Classification by special operating modes

The following subtypes of thyristors can also be distinguished:

• Lockable and non-lockable. The operating principle of an unlockable thyristor is slightly different. It is in the open state when the plus is applied to the anode, the minus is on the cathode. It goes into a closed state when the polarity changes.
• Fast-acting. They have a short transition time from one state to another.
• Pulse. It transitions very quickly from one state to another, and is used in circuits with pulsed operating modes.

The main purpose is to turn on and off a powerful load using low-power control signals

The main area of ​​use of thyristors is as an electronic key used to close and open an electrical circuit. In general, many common devices are built on thyristors. For example, a garland with running lights, rectifiers, pulsed current sources, rectifiers and many others.

Conductivity state

Unlike thyristors, a triac can be driven by either positive or negative current between the gate and T1. (The rules for VGT, IGT and IL are the same as for thyristors, see "Rule 1".) This property allows the triac to operate in all four sectors, as shown in Fig. 4.

When the gate is driven by DC or unipolar pulses with zero load current, negative gate current is preferred in the (3+,3–) quadrants for the following reasons. (The internal structure of triac junctions is characterized by the fact that the gate is furthest from the main conduction region in the 3+ quadrant.)

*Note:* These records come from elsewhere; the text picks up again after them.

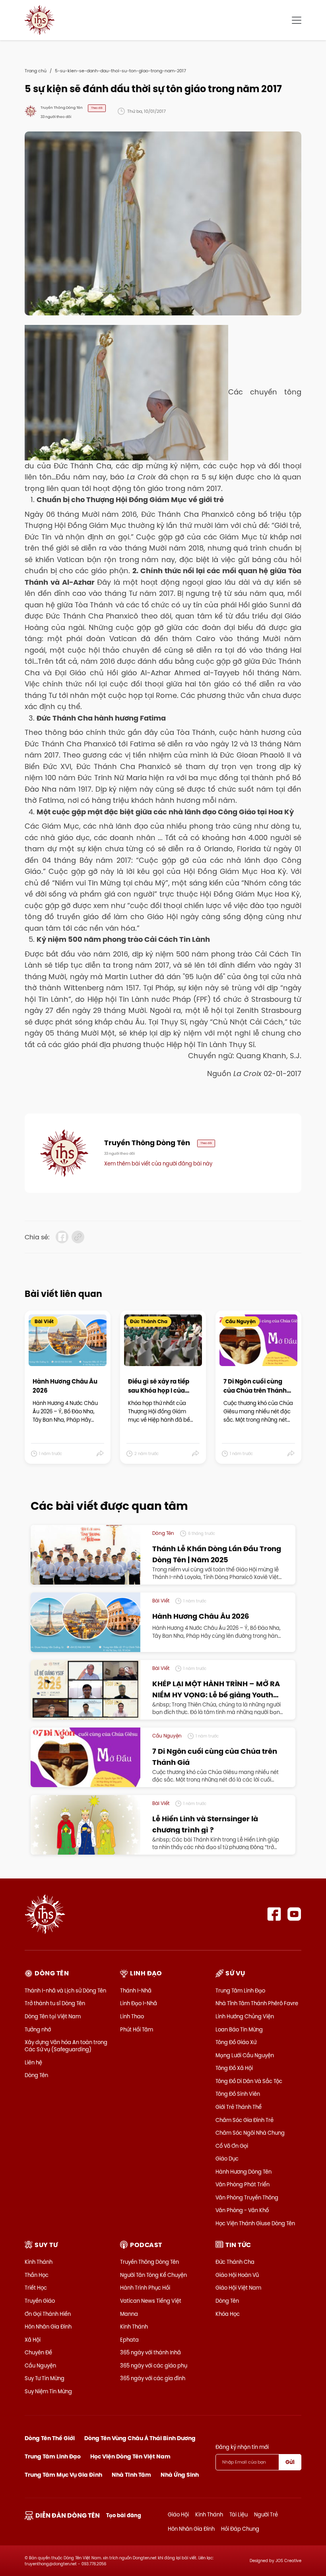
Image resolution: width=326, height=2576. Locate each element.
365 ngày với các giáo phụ (153, 2365)
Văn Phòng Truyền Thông (246, 2197)
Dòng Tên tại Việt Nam (53, 2016)
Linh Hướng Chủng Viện (244, 2016)
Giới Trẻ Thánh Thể (238, 2106)
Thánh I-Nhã (135, 1990)
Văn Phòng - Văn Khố (242, 2210)
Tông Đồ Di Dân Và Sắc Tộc (248, 2081)
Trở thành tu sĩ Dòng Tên (55, 2003)
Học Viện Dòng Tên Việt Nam (130, 2456)
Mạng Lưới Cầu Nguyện (244, 2055)
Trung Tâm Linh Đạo (240, 1990)
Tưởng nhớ (38, 2029)
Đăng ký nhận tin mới (242, 2446)
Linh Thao (132, 2016)
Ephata (129, 2339)
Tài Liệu (238, 2514)
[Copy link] (78, 1237)
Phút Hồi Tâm (136, 2029)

1. A higher IGT value requires a higher peak IG.
2. Longer delay between IG and load current requires longer IG duration.
3. A low dIT/dt value can cause gate burnout when driving loads that produce a high dI/dt (cold incandescent lamp switching on, capacitive loads).
4. The higher the IL (this also applies to quadrant 1–), the longer the IG duration will be needed for small loads, which will allow the load current to reach a value above IL from the beginning of the half cycle.

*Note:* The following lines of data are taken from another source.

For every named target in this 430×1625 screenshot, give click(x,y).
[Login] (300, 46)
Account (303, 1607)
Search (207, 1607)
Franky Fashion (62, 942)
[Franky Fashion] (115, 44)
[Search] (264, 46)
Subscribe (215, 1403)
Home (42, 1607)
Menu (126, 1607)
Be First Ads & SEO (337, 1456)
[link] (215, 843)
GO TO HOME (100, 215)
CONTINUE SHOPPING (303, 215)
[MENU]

In standard AC phase control circuits, such as dimmers and speed controllers, the polarity of the gate and T2 are always the same. This means that control is always performed in the 1+ and 3– quadrants, in which the switching parameters of the triac are the same and the gate is most sensitive.

Note: 1+, 1–, 3– and 3+ is a four-quadrant notation used for brevity: instead of writing “MT2+, G+”, write 1+, etc. This data is obtained from the volt-ampere graph triac characteristics. A positive voltage T2 corresponds to a positive current through T2, and vice versa (see Fig. 5). Therefore, control is carried out only in quadrants 1 and 3. And the (+) and (–) indicators refer to the direction of the gate current.

Characteristics and their meaning

Some thyristors can switch very high currents, in which case they are called power thyristors. They are made in a metal case for better heat dissipation. Small models with a plastic body are usually low-power options that are used in low-current circuits. But, there are always exceptions. So for each specific purpose, the required option is selected. They select, of course, according to parameters. Here are the main ones:

• Maximum forward current. The value of the current that can flow through the anode-cathode. For powerful models it can reach hundreds of Amperes.
• Maximum permissible reverse current. Not indicated for all types, only for reverse-conducting ones.
• Direct voltage. This is the maximum permissible voltage drop in the on-state when the maximum current passes.
• Turn-on voltage. The minimum level of the control signal at which the thyristor will operate.

  Example characteristics

• Holding current. If the current flowing through the anode-cathode is below this value, the device goes into a locked state.
• Minimum control signal current. If a current is supplied below this value, the element will not open.
• Maximum control current. If this parameter is exceeded, the pn junction will fail.
• Power dissipation. Determines the size of the connected load.

There is also a dynamic parameter - the time of transition from a closed to an open state. In some schemes this is important. The type of speed may also be indicated: by unlocking time or by locking time.